New Aspects of Mast Cell Progenitors in Health and Disease

  • Datum:
  • Plats: C4:305, Husargatan 3, BMC, Uppsala
  • Doktorand: Salomonsson, Maya
  • Om avhandlingen
  • Arrangör: Institutionen för medicinsk biokemi och mikrobiologi
  • Kontaktperson: Salomonsson, Maya
  • Disputation


Mast cells are tissue-resident immune cells that are well known for their involvement in asthma and allergy. They originate in the fetal yolk sac, or in the bone marrow. From the bone marrow, they are released as immature progenitors that are transported via the blood circulation to the peripheral tissue, where they mature. Human mast cells accumulate at certain sites in the airways of individuals with asthma, and in a mouse model of allergic airway inflammation, an influx of mast cell progenitors (MCp) to the lung has been demonstrated. We quantified MCp frequency by flow cytometry to determine if there is a correlation between MCp frequency and reduced lung function among allergic asthmatics and controls. We found that individuals with reduced lung function had an increased MCp frequency in the blood circulation. Additionally, women had a higher MCp frequency than men. 

In the second study, we identified a bone marrow counterpart to the human blood MCp. These two MCp populations had similar mast cell-related gene expression, morphology and proliferation capacity. However, the blood MCp expressed higher levels of the integrin β7 receptor, which in mice has been shown to be required for MCp transmigration into peripheral tissues. 

Mast cells can be activated by antigen crosslinking of IgE bound to FcεRI. Both human and mouse MCp express FcεRI, but it is unknown whether they can be activated via this receptor. In the third study, we demonstrated that human and mouse MCp can become activated in vitro via FcεRI by measuring tyrosine kinases phosphorylation by flow cytometry. Furthermore, we showed the activation in vivo by measuring IL-13 production in MCp in an allergic airway inflammation model.

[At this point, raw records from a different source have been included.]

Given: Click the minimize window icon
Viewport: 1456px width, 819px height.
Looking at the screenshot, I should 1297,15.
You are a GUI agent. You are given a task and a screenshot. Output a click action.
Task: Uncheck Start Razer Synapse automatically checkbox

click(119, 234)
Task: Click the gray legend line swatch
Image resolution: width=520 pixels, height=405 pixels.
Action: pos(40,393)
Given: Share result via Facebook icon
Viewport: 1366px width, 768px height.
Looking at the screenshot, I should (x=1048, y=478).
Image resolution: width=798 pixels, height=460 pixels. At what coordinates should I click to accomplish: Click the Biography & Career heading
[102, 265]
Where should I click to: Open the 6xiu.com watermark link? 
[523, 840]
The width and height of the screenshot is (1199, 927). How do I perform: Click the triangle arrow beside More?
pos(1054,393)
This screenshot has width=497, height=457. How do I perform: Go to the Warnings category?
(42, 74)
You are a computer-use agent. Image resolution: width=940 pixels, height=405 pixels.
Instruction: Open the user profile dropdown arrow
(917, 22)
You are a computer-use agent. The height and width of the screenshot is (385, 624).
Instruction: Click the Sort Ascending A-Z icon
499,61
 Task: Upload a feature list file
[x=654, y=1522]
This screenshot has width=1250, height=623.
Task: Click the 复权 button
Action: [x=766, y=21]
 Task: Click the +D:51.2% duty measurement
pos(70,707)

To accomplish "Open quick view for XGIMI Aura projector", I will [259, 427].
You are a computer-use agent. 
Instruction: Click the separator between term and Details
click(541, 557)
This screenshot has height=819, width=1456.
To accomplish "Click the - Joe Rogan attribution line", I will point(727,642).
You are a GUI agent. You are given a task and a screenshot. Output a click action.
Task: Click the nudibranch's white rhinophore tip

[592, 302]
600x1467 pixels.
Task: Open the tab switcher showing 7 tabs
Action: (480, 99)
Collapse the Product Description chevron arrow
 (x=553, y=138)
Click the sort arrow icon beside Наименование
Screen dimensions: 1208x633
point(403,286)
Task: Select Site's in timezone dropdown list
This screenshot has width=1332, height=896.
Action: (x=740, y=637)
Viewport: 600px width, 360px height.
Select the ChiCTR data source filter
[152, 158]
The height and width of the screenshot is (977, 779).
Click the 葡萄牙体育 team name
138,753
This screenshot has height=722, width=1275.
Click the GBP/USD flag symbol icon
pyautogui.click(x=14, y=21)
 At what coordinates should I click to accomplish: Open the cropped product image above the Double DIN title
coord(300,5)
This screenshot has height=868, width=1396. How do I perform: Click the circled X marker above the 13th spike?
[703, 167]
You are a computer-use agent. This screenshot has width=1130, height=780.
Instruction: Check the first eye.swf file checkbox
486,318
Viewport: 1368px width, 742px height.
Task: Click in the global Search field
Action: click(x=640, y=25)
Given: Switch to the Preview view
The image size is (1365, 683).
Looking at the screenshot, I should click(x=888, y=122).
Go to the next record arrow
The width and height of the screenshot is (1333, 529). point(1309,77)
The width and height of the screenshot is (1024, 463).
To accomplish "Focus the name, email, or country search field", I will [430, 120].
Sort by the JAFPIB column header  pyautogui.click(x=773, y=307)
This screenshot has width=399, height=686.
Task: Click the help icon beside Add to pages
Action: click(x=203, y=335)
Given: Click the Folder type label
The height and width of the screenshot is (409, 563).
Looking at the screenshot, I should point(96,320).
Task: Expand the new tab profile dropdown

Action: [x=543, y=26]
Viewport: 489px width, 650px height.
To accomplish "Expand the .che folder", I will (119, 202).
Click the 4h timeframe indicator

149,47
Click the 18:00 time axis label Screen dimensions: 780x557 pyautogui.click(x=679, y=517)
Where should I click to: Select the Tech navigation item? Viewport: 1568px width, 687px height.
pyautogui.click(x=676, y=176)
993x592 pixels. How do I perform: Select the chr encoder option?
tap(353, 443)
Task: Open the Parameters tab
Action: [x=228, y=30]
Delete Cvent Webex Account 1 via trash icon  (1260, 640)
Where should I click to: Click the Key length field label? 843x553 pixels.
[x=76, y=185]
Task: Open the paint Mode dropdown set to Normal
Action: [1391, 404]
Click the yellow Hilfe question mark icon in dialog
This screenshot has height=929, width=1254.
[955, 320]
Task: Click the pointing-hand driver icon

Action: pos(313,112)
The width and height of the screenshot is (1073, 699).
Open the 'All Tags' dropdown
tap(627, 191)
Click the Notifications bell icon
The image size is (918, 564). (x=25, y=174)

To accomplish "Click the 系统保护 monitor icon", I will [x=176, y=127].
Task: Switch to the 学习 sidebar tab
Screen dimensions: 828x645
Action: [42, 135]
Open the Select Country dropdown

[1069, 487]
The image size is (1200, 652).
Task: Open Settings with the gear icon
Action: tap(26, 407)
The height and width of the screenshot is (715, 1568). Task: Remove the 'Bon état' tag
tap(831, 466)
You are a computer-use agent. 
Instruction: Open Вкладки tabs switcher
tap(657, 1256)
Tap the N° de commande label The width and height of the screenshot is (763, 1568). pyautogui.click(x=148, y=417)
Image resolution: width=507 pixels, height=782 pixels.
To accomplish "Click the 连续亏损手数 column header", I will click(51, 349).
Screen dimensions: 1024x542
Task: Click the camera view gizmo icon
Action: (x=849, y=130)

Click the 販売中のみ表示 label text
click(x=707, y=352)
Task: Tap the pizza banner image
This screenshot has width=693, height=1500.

In the final study, we investigated the chemokine receptor expression on mouse MCp. We found that MCp in the peritoneal cavity express CCR5 whereas bone marrow MCp express CCR1. 

To summarize, my thesis has provided novel insights into the significance of circulating human MCp, and reveled an MCp population in human bone marrow. Moreover, the data presented suggest that MCp can be activated and that their chemokine receptor expression depends on tissue localization.